- Selected passage
>> Begin

# What did I do last night?!? Help



## muchoconfuso (Sep 22, 2012)

So, I've been struggling in my marriage for sometime for various reasons. (BiPolar husband that drinks and has some other health issues, and can be mean)

Things have been going Okay(sorta) for a few months, and I have continued to be very frustrated. Often my husband will blow up on me, and then apologize. This has went on for years. I am not innocent and often react by yelling or walking away. Lately, I've just been refusing to fight. Refusing to defend myself in order to shorten the outburst, and not escalate it. This has caused me a ton of frustrations. Beside the fact that we have not been physically intimate in several months....despite treatment from a doctor, no improvement. It's killing me. 

So, LAST NIGHT, we had a house guest. Against my better judgement I let my husband get a lot of beer to enjoy with his friend. I decided to indulge in some wine(which I rarely do), so I guess this was against my better judgement as well....

And, well, I DON'T KNOW WHAT HAPPENED!

>> End

- Stated exercise 1
Format the records as a JSON list of strings, one string per line and no blank lines, starting at the line with "サイトマップ (470, 585)" and ending at the line with "Site (250, 613)". Leave the pictures out.

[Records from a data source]
>> Begin

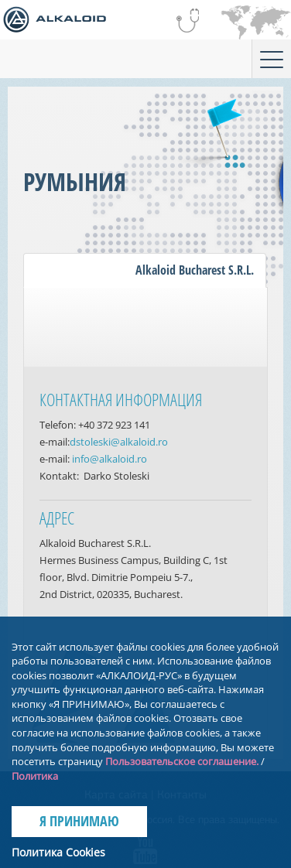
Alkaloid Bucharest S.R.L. (194, 270)
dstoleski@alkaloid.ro (118, 442)
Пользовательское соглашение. (182, 761)
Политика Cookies (58, 852)
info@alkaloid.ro (109, 459)
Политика (35, 776)
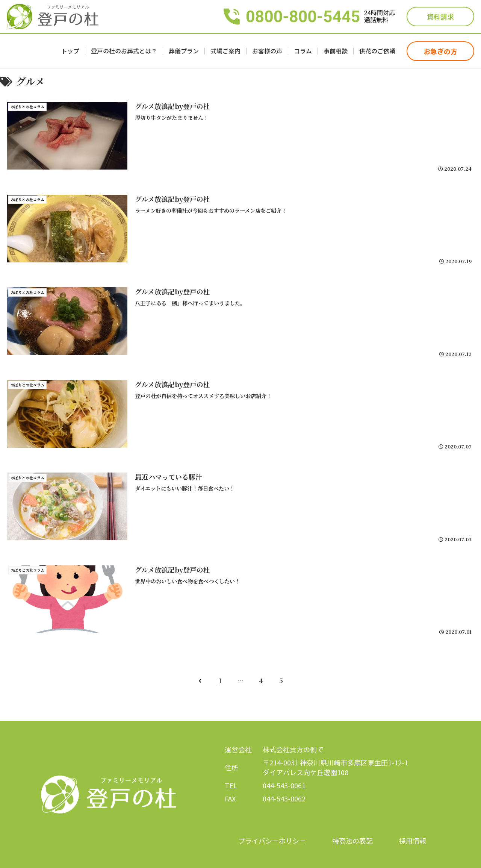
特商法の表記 (352, 841)
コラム (303, 51)
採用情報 (413, 841)
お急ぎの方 (440, 51)
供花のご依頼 (377, 51)
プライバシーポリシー (272, 841)
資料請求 (440, 17)
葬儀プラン (184, 51)
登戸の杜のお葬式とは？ (124, 51)
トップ (70, 51)
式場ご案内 (225, 51)
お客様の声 (267, 51)
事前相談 (336, 51)
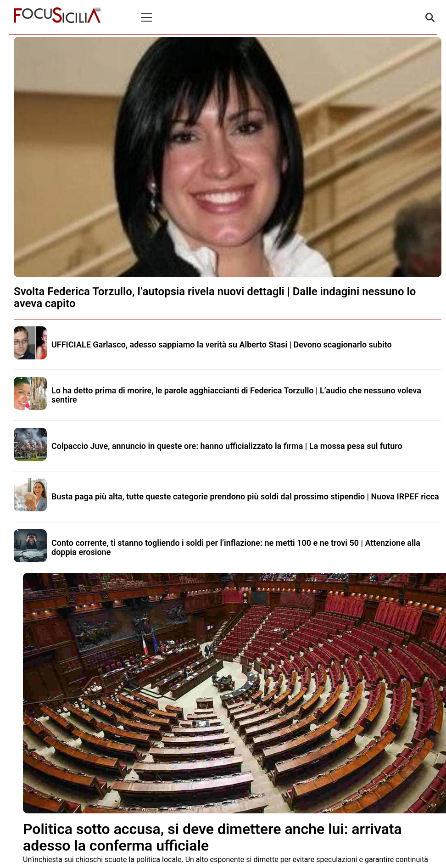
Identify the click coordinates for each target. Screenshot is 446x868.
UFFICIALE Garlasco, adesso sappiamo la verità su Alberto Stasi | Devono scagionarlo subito (222, 344)
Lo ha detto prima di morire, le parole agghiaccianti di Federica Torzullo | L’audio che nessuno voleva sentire (236, 395)
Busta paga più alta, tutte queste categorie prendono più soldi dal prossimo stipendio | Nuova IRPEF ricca (245, 496)
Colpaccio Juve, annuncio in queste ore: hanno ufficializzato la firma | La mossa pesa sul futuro (227, 446)
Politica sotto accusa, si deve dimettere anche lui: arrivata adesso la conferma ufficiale (212, 837)
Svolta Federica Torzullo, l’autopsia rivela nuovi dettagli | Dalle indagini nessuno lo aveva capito (215, 297)
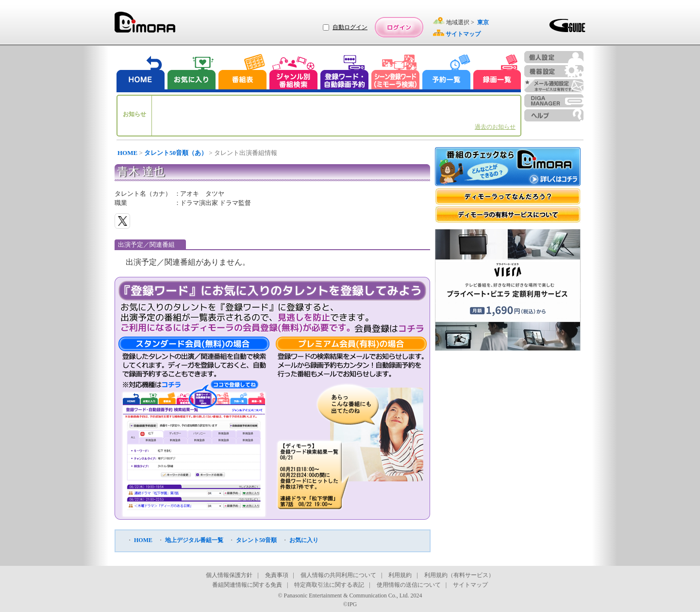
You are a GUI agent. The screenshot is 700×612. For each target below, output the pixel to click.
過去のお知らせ (495, 127)
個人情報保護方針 (229, 575)
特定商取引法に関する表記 (329, 585)
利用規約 (400, 575)
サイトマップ (470, 585)
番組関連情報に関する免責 (247, 585)
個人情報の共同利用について (338, 575)
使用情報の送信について (409, 585)
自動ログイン (350, 27)
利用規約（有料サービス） (459, 575)
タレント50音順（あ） (176, 153)
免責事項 (277, 575)
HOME (127, 153)
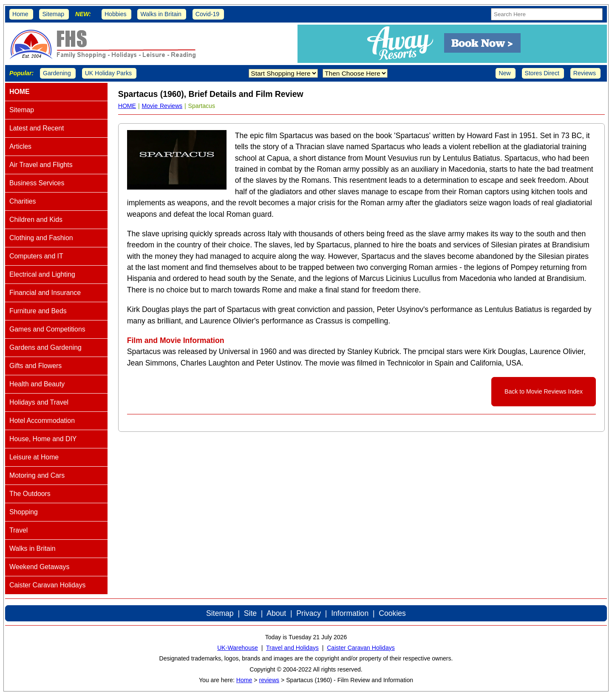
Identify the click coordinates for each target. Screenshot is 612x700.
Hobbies (116, 14)
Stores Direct (542, 73)
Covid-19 (207, 14)
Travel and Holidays (292, 648)
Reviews (584, 73)
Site (250, 613)
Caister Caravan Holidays (361, 648)
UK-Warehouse (238, 648)
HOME (127, 106)
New (504, 73)
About (276, 613)
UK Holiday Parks (108, 73)
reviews (269, 680)
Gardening (57, 73)
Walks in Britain (161, 14)
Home (20, 14)
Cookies (392, 613)
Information (350, 613)
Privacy (309, 613)
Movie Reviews (162, 106)
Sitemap (53, 14)
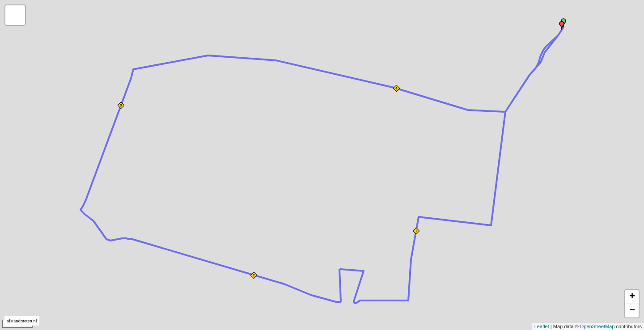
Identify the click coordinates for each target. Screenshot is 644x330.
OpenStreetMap (597, 326)
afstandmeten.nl (22, 321)
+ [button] (632, 297)
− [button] (632, 311)
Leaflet (542, 326)
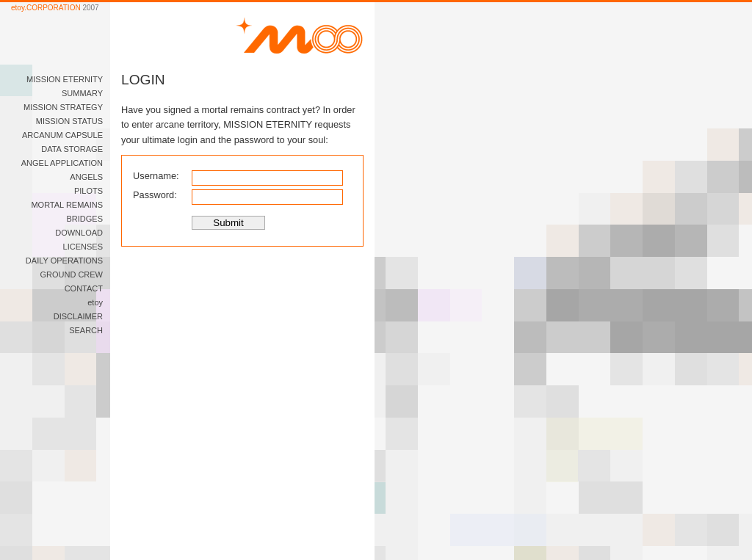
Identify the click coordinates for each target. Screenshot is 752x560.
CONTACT (84, 288)
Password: (155, 194)
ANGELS (86, 177)
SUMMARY (82, 93)
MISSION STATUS (69, 121)
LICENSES (83, 247)
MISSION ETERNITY (65, 79)
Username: (156, 175)
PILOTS (88, 191)
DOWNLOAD (79, 233)
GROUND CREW (71, 274)
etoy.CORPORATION (46, 7)
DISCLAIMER (78, 316)
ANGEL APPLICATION (62, 163)
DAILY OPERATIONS (64, 261)
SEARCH (86, 330)
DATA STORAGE (72, 149)
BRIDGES (84, 219)
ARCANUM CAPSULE (62, 135)
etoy (95, 302)
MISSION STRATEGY (63, 107)
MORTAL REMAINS (67, 205)
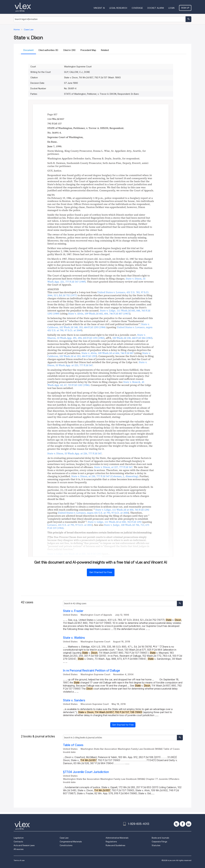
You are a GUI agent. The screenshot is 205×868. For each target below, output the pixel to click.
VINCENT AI (99, 8)
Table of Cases (73, 745)
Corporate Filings (159, 841)
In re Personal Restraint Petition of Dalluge (91, 671)
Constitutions (66, 845)
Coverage (137, 8)
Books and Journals (160, 838)
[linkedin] (189, 824)
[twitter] (176, 824)
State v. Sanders (74, 700)
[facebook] (182, 824)
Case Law (64, 838)
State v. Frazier (73, 611)
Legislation (19, 838)
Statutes (156, 845)
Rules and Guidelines (115, 845)
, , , (98, 293)
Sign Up (185, 8)
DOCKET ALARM (156, 8)
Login (171, 8)
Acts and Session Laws (24, 845)
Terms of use (19, 860)
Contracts (18, 841)
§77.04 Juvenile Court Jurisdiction (86, 772)
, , (99, 313)
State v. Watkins (74, 638)
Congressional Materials (71, 841)
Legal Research (118, 8)
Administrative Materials (117, 838)
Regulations (111, 841)
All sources (19, 849)
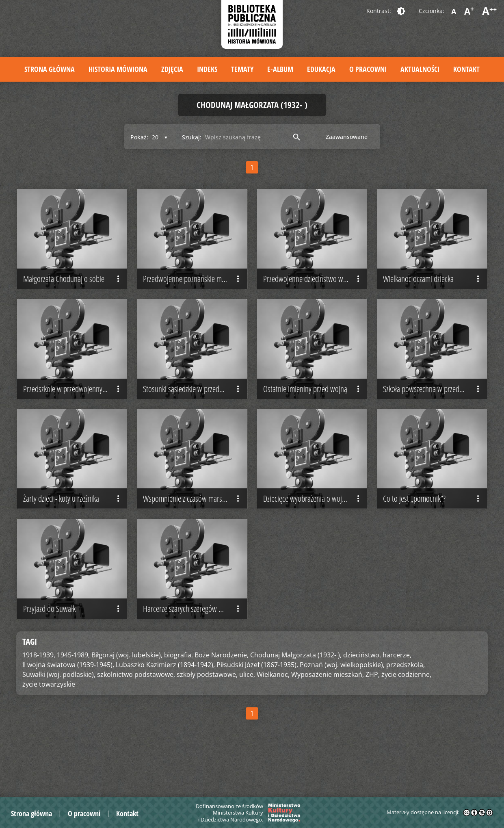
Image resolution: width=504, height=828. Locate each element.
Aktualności (420, 69)
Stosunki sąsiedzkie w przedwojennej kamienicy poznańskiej (195, 409)
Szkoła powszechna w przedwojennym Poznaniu (435, 409)
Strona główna (50, 69)
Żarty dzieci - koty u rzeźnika (73, 529)
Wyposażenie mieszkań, (327, 715)
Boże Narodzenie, (221, 695)
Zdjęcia (172, 69)
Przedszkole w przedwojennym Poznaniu (75, 409)
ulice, (247, 715)
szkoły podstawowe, (207, 715)
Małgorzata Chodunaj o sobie (73, 289)
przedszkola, (405, 705)
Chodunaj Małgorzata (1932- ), (296, 695)
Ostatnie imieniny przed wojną (313, 409)
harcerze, (397, 695)
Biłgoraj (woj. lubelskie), (127, 695)
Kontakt (466, 69)
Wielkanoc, (273, 715)
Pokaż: (139, 137)
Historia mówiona (118, 69)
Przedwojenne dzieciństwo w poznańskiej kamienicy (315, 289)
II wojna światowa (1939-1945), (68, 705)
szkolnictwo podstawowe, (136, 715)
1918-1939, (39, 695)
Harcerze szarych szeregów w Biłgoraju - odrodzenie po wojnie (195, 649)
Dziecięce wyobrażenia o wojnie (313, 529)
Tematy (242, 69)
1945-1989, (73, 695)
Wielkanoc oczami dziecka (433, 289)
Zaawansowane (346, 137)
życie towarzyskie (49, 724)
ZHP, (372, 715)
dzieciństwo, (362, 695)
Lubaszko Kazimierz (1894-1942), (165, 705)
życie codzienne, (406, 715)
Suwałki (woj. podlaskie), (59, 715)
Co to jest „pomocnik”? (433, 529)
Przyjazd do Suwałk (73, 649)
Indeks (207, 69)
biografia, (178, 695)
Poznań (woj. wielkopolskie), (342, 705)
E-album (280, 69)
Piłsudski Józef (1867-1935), (257, 705)
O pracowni (368, 69)
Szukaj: (192, 137)
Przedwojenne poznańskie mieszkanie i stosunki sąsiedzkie (195, 289)
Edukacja (321, 69)
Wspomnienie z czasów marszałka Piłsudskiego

>> End

- Stated exercise 2
Retype the whole forum post, word for word.

- Finished answer 1
[
  "サイトマップ (470, 585)",
  "番組関連情報に関する免責 (247, 585)",
  "個人情報の共同利用について (338, 575)",
  "使用情報の送信について (409, 585)",
  "自動ログイン (350, 27)",
  "利用規約（有料サービス） (459, 575)",
  "タレント50音順（あ） (176, 153)",
  "免責事項 (277, 575)",
  "HOME (127, 153)",
  "Identify the click coordinates for each target. Screenshot is 612x700.",
  "Hobbies (116, 14)",
  "Stores Direct (542, 73)",
  "Covid-19 (207, 14)",
  "Travel and Holidays (292, 648)",
  "Reviews (584, 73)",
  "Site (250, 613)"
]

- Finished answer 2
# What did I do last night?!? Help



## muchoconfuso (Sep 22, 2012)

So, I've been struggling in my marriage for sometime for various reasons. (BiPolar husband that drinks and has some other health issues, and can be mean)

Things have been going Okay(sorta) for a few months, and I have continued to be very frustrated. Often my husband will blow up on me, and then apologize. This has went on for years. I am not innocent and often react by yelling or walking away. Lately, I've just been refusing to fight. Refusing to defend myself in order to shorten the outburst, and not escalate it. This has caused me a ton of frustrations. Beside the fact that we have not been physically intimate in several months....despite treatment from a doctor, no improvement. It's killing me. 

So, LAST NIGHT, we had a house guest. Against my better judgement I let my husband get a lot of beer to enjoy with his friend. I decided to indulge in some wine(which I rarely do), so I guess this was against my better judgement as well....

And, well, I DON'T KNOW WHAT HAPPENED!